Michelle levanta o ponto de que essas ferramentas podem “desumanizar” as relações. Um exemplo é uma conversa entre amigos, que, ao usar o áudio acelerado, alteram a entonação da voz e eliminam pausas dramáticas ou hesitações. “Em uma obra artística como uma série de televisão, o artista pensou a duração daquilo sob determinado ritmo. E isso também faz parte da arte. Se você pega a temporalidade e acelera, você descaracteriza o produto e desumaniza”, explica.
A psicóloga Andrea, porém, lembra que a aceleração no WhatsApp, por exemplo, faz parte de uma comunicação assíncrona, em que as duas partes da conversa estão em momentos distintos. “Ao contrário de um telefonema, que é em tempo real, aquele sentimento que expressei no áudio pode já ter desaparecido quando a outra parte, horas depois, escutou”, observa. “O áudio está fora do tempo.”
Além dos áudios do “zap” acelerados, quem navega na internet sente que conteúdos digitais como um todo estão mais curtos – e não só porque foram acelerados por ferramentas.
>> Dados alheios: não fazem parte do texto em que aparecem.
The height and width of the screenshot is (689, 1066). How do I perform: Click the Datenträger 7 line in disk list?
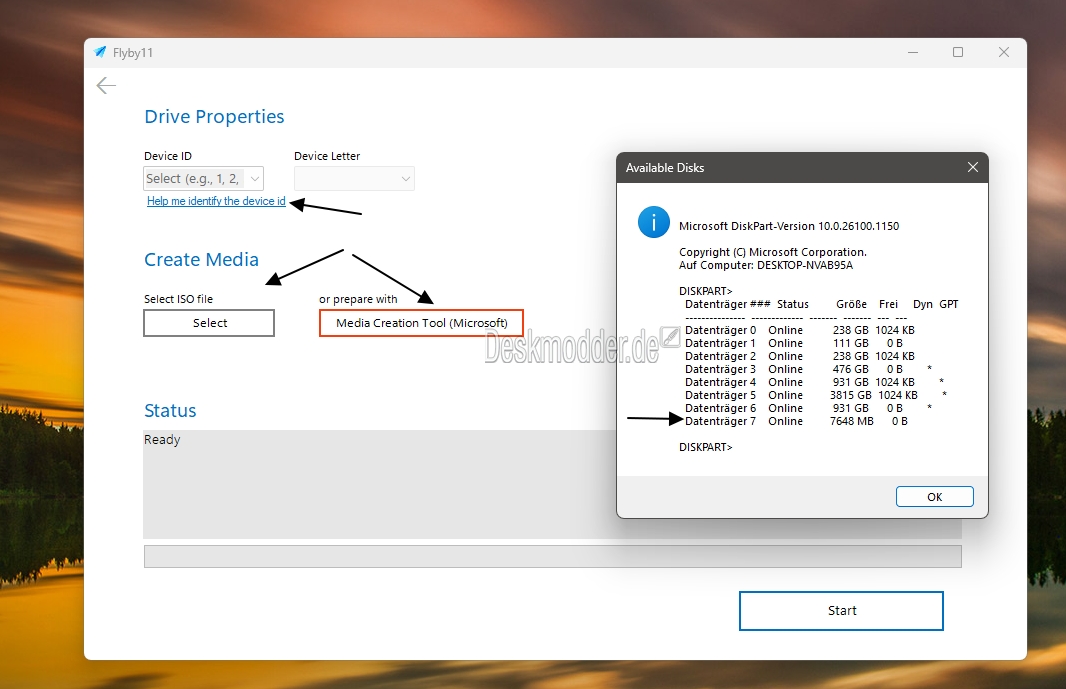796,421
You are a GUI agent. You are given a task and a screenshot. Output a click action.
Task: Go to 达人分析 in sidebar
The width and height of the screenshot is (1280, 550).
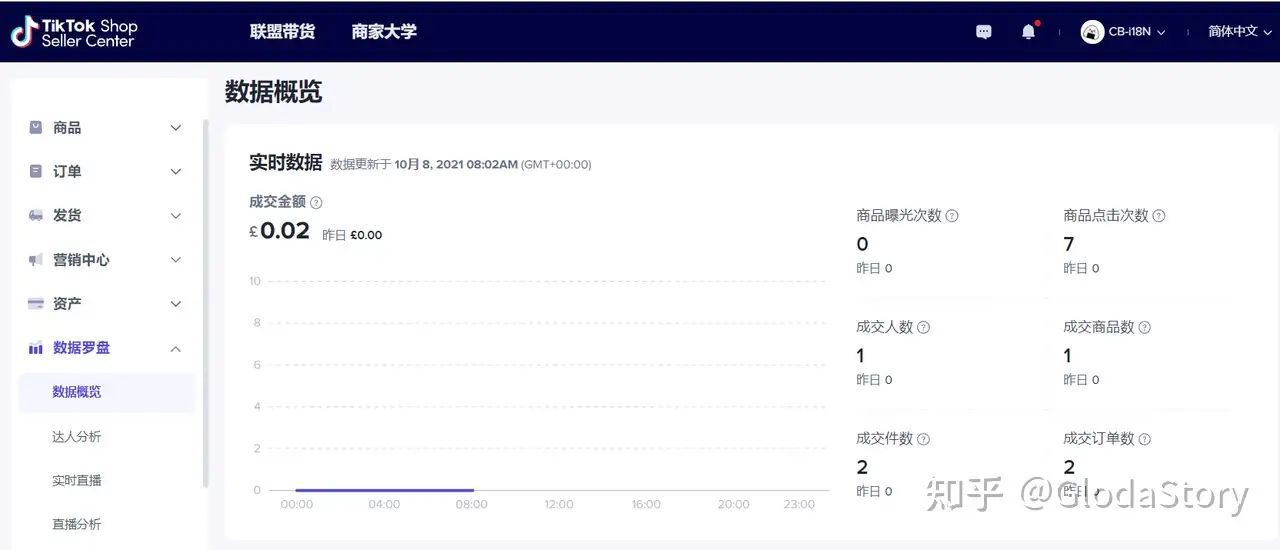[x=77, y=436]
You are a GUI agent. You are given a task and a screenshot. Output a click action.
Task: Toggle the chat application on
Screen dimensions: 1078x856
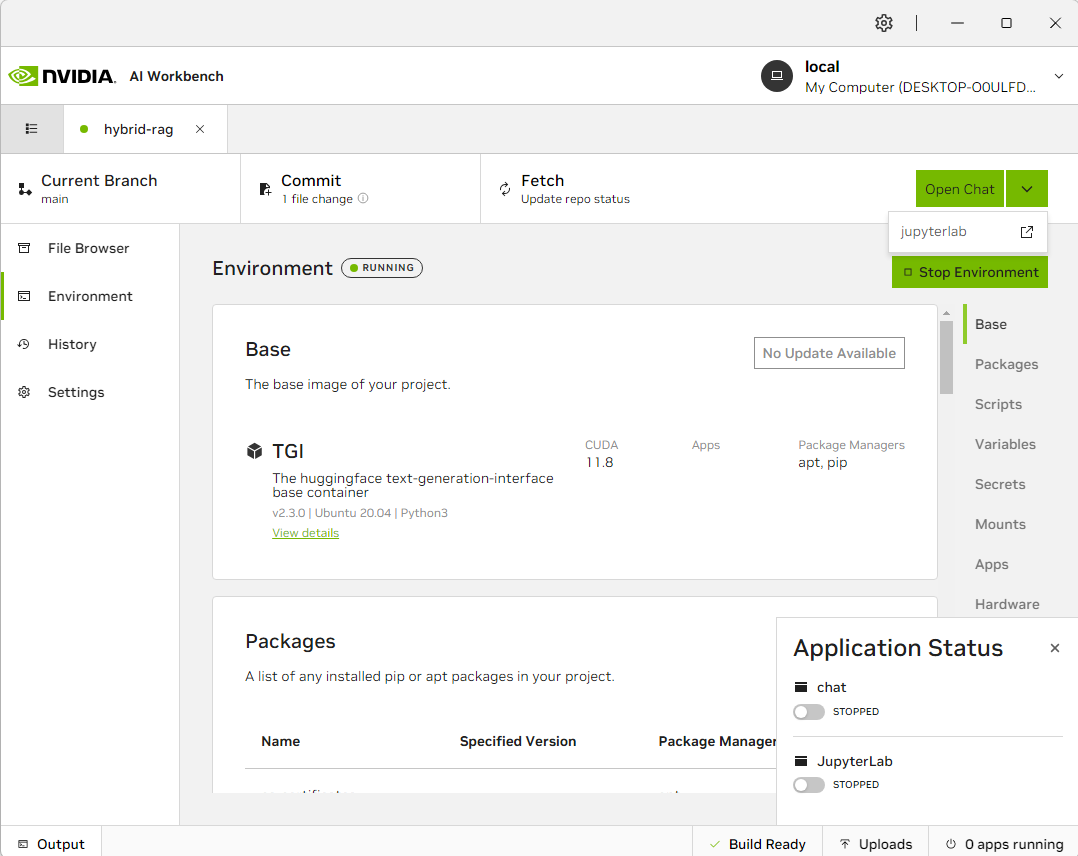[808, 712]
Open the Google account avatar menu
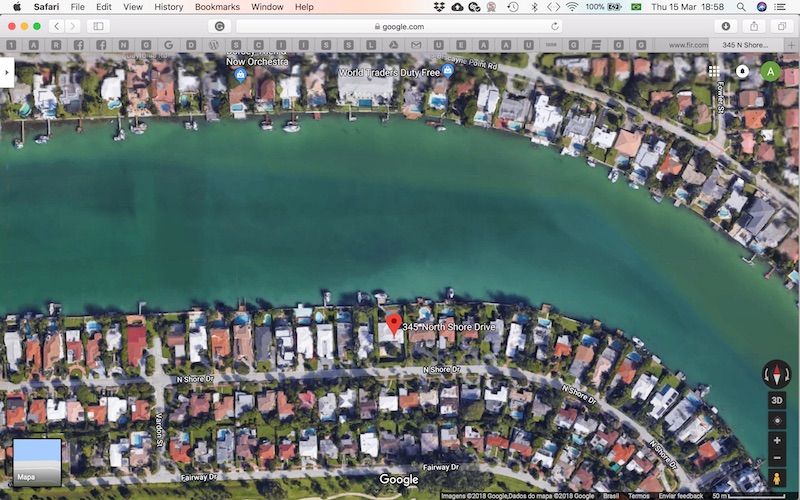The height and width of the screenshot is (500, 800). pos(770,71)
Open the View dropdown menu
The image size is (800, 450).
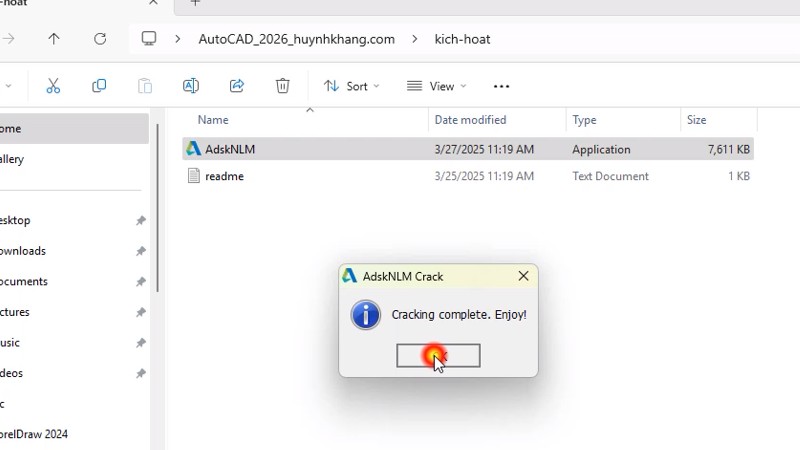coord(437,86)
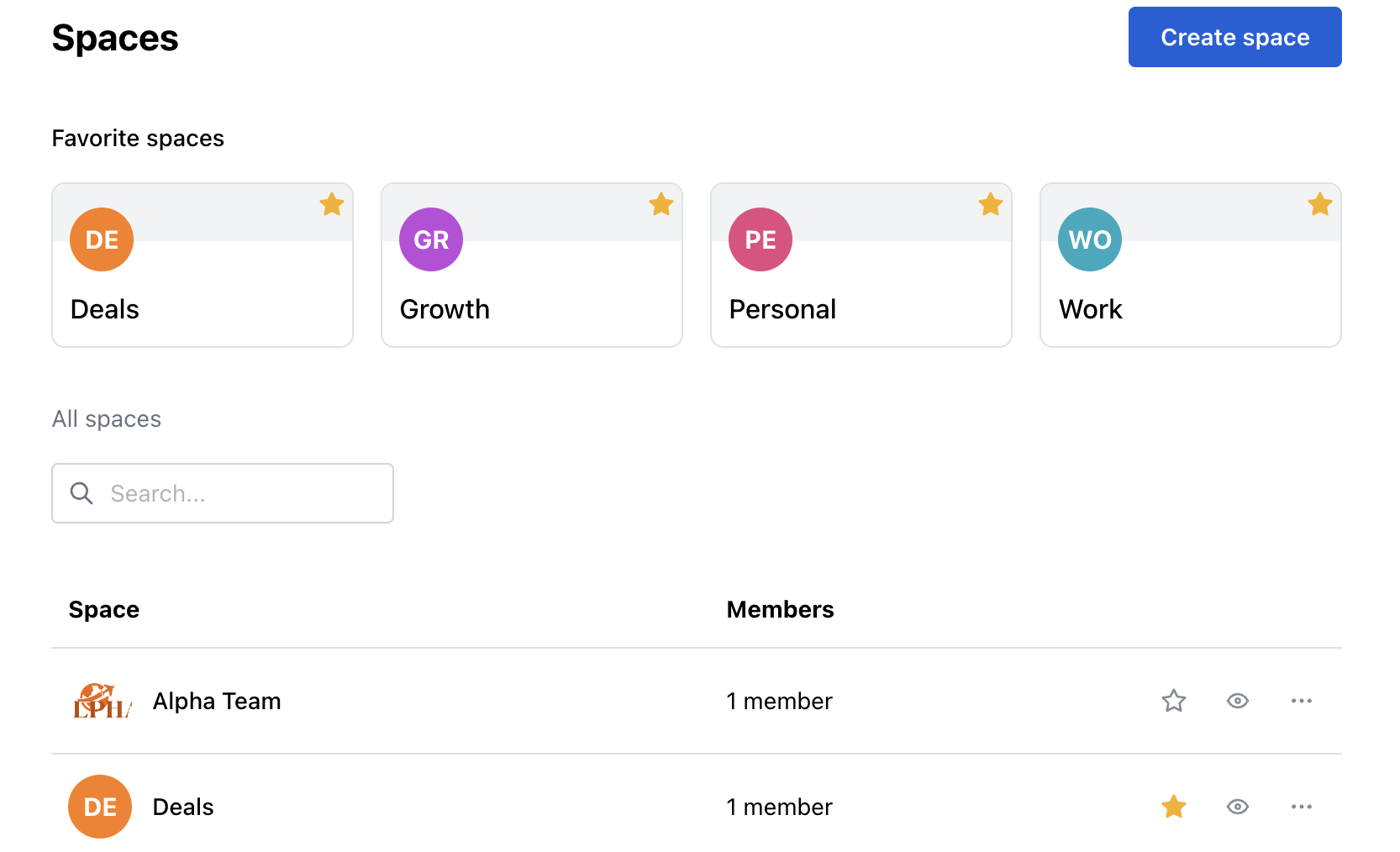Viewport: 1400px width, 852px height.
Task: Focus the Search spaces input field
Action: point(244,493)
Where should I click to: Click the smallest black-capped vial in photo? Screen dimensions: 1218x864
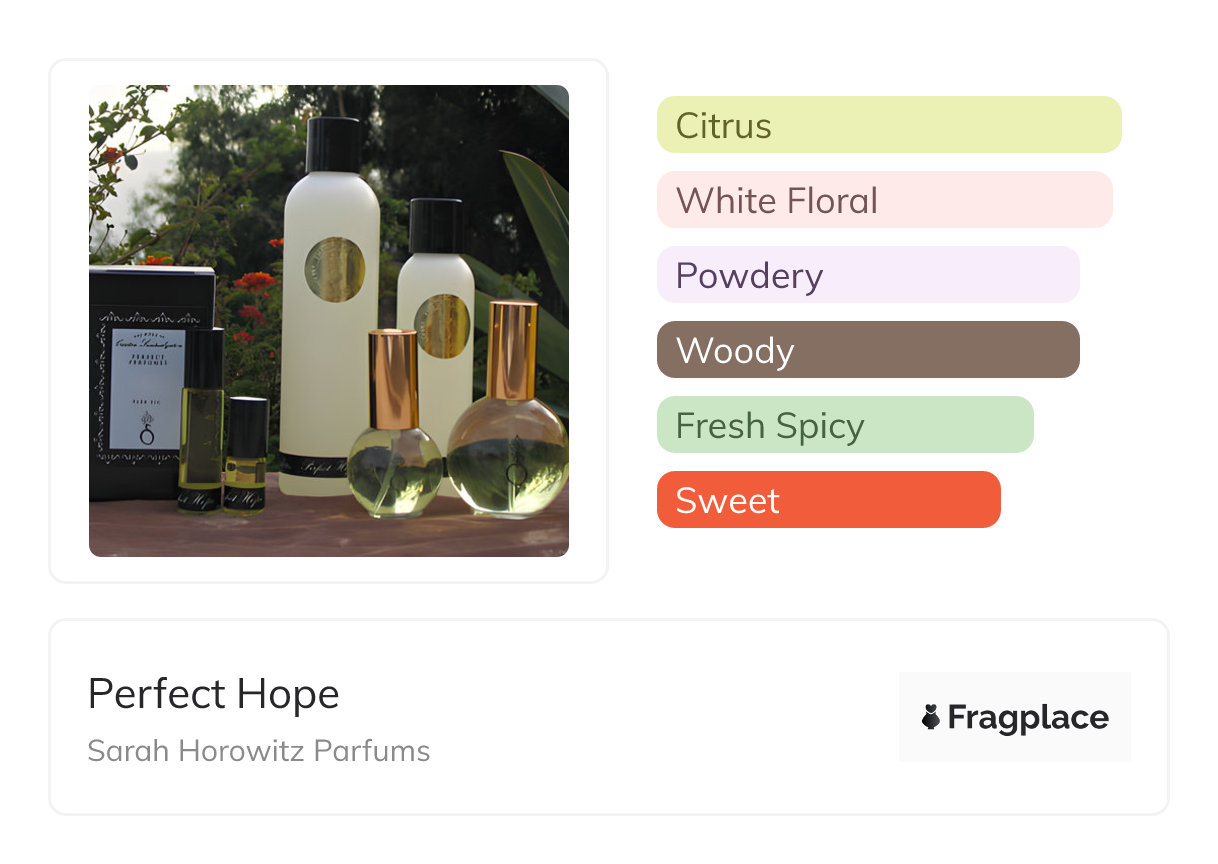tap(245, 460)
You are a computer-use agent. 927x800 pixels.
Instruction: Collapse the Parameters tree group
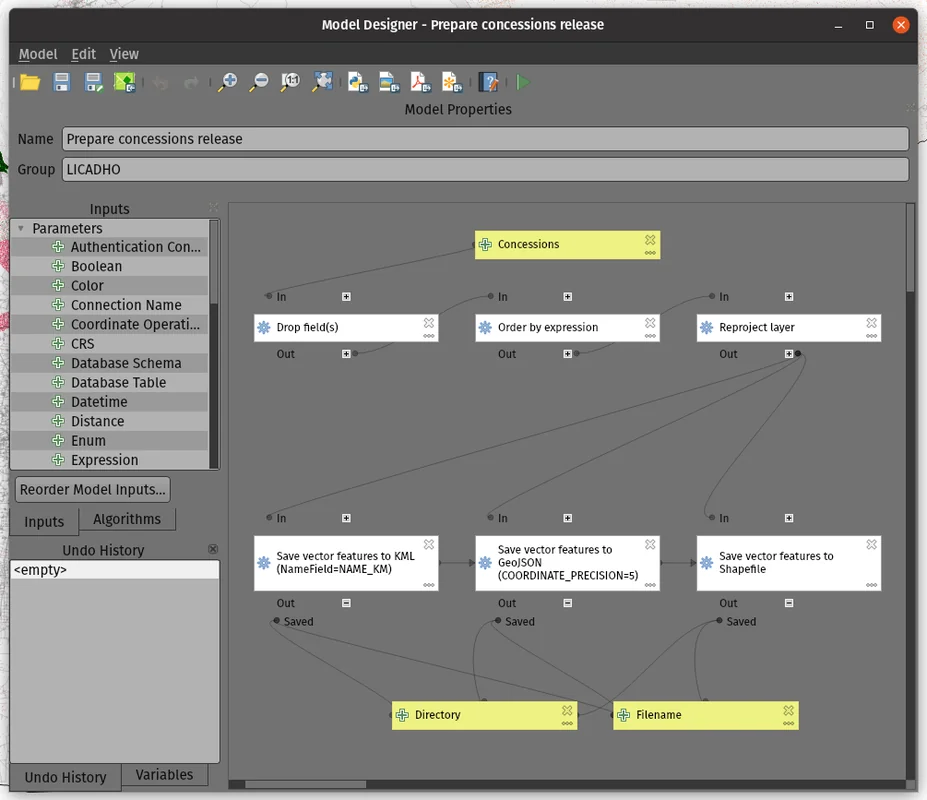point(21,228)
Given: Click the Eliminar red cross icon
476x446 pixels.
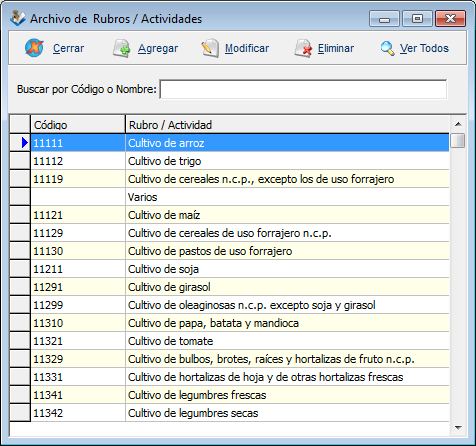Looking at the screenshot, I should click(303, 48).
É como se, para consumir mais e mais, tudo tivesse sido enxugado.
Revista americana especializada em música, a Billboard publicou, em 2019, que as canções mais tocadas nas rádios dos Estados Unidos estão 30 segundos mais curtas do que em 2018, algo que pode ser atribuído às plataformas de streaming, como Spotify – quanto mais curtas, mais as músicas podem ser reproduzidas repetidas vezes, aumentando o número de visualizações para o artista e gravadora, que faturam mais com o “hit”.
Outro fenômeno está no aplicativo chinês TikTok e no concorrente Reels, do Instagram, que naturalmente trazem conteúdos rápidos. Neles, criadores de conteúdo sintetizam memes e histórias em até um minuto e meio de material, com velocidades que podem assustar os mais velhos. Como consequência, o conteúdo se torna mais fácil de ser viralizado.
“Se assistirmos a vídeos antigos de influenciadores conhecidos, eles tinham conteúdos de até uma hora, mas hoje existem métricas que dizem que esses materiais não eram vistos até o final”, explica o professor Fábio Mariano Borges, da Escola Superior de Propaganda e Marketing. Para ele, como remédio contra a sociedade acelerada, caminhamos para mensagens objetivas e sem rodeios. “Hoje, ter síntese é o futuro, apesar de termos sido educados para sermos prolixos.”
Apesar desse cenário de urgência sentido pela sociedade, Borges acredita que essas ferramentas não vão tomar a experiência de filmes de longa duração ou grandes obras literárias. “Não dá para falar que o mundo vai abolir tudo o que for demorado. Vai haver espaço para aquilo que se justifica e que tem sua importância.”